Extrait fourni:
----------------

Janvier 2024,
Prof d’histoire-géo à la ville, Morgan Audic est aussi auteur de thrillers. Il imagine des crimes barbares commis dans des contextes géopolitiques troubles et troublés. J’avais apprécié son précédent ouvrage, De bonnes raisons de mourir, dont l’essentiel de l’intrigue prenait place, pendant la guerre du Donbass, dans la zone irradiée de Tchernobyl, retournée à l’état sauvage après l’explosion de la centrale.
Son dernier roman, Personne ne meurt à Longyearbyen, m’a embarqué en plein hiver pour le Svalbard, un archipel norvégien, situé bien au-delà du cercle arctique. L’été, on peut y apercevoir le fameux Spitzberg ; l’hiver, on ne peut espérer contempler que des aurores boréales. Le territoire bénéficie d’un statut diplomatique spécial, car il est tenu pour stratégique par plusieurs pays, et tout particulièrement par la Russie. On y trouve des centres de recherche d’avant-garde en biologie marine. Les conditions climatiques, la configuration désertique et la présence d’ours blancs représentent de telles difficultés dans la vie courante, que les autorités locales sont très attentives à la sécurité et au bien-être de chacun. Tout est fait pour qu’on ne meure pas au Svalbard.

----------------

Liste des activités:
1: Relevez dans l'extrait toutes les difficultés de la vie courante au Svalbard qui y sont mentionnées.
2: D'après l'extrait, pourquoi le Svalbard bénéficie-t-il d'un statut diplomatique spécial ? Répondez en une à trois phrases.
Appuyez-vous uniquement sur l'extrait.

Jeu de données:

----------------

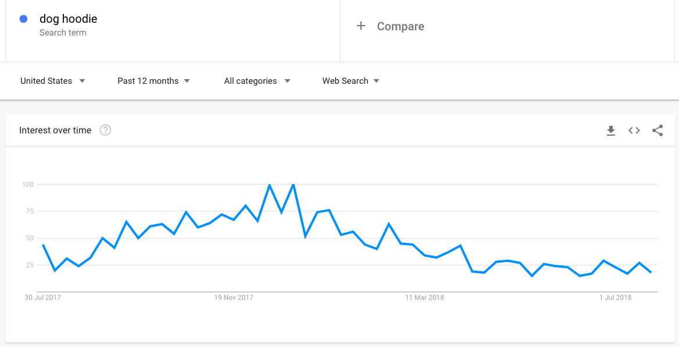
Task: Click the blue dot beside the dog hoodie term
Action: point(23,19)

----------------

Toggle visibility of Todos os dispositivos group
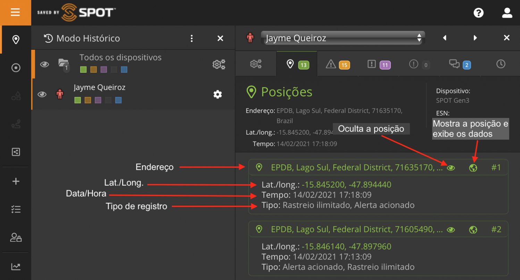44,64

----------------

Réponses:
1:
- Les conditions climatiques
- La configuration désertique
- La présence d'ours blancs

2: Le Svalbard bénéficie d'un statut diplomatique spécial parce que plusieurs pays le considèrent comme stratégique, tout particulièrement la Russie.